Minnesota, like many other states, has an “open carry” law. “Open carry” involves an individual visibly carrying a firearm on his/her person.
“Concealed carry” means carrying a firearm on one’s person that is not visible—hence the term concealed. Concealed firearms are typically worn in a holster under the clothing or are kept in purses or other bags designed for concealed carry.
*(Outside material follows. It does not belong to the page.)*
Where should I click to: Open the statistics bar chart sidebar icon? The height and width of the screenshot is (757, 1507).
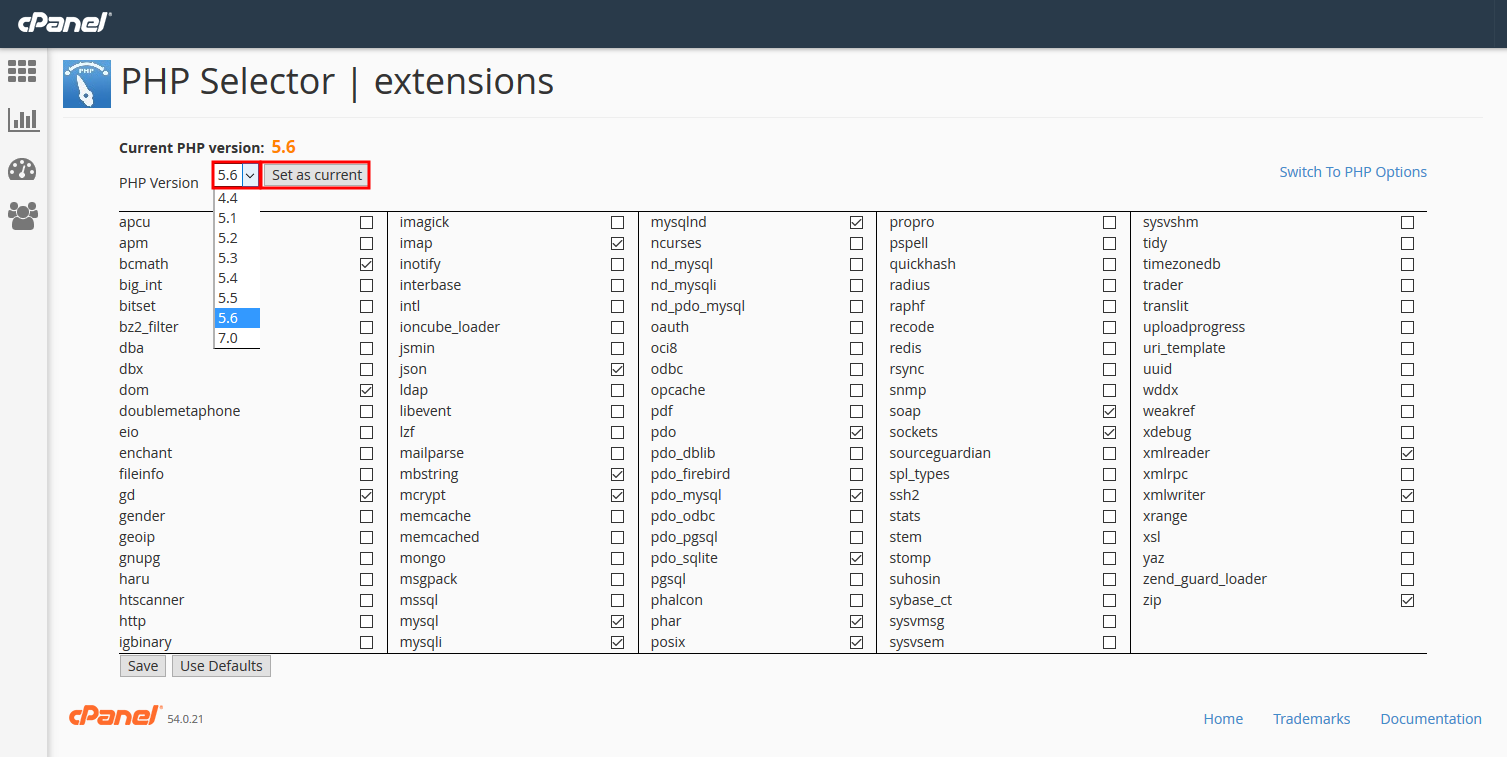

A “duty to retreat” resides in Minnesota law. This means that if someone feels threatened, s/he may only use deadly force as a last resort. This is in direct opposition to “stand your ground” laws common in other states. However, this duty to retreat is inapplicable in someone’s home if said individual reasonably believes s/he or anyone else in the home may be subject to great bodily harm or death by another or that the intruder is committing another felony. This is called the “castle doctrine.”
There are no licensing or registration requirements in Minnesota. Further, even though Minnesota does have an open carry provision, it is not aligned with traditional open carry laws. In Minnesota, a special permit is required to open carry any firearm. Permits are issued by the sheriff’s department in the county where the applicant lives.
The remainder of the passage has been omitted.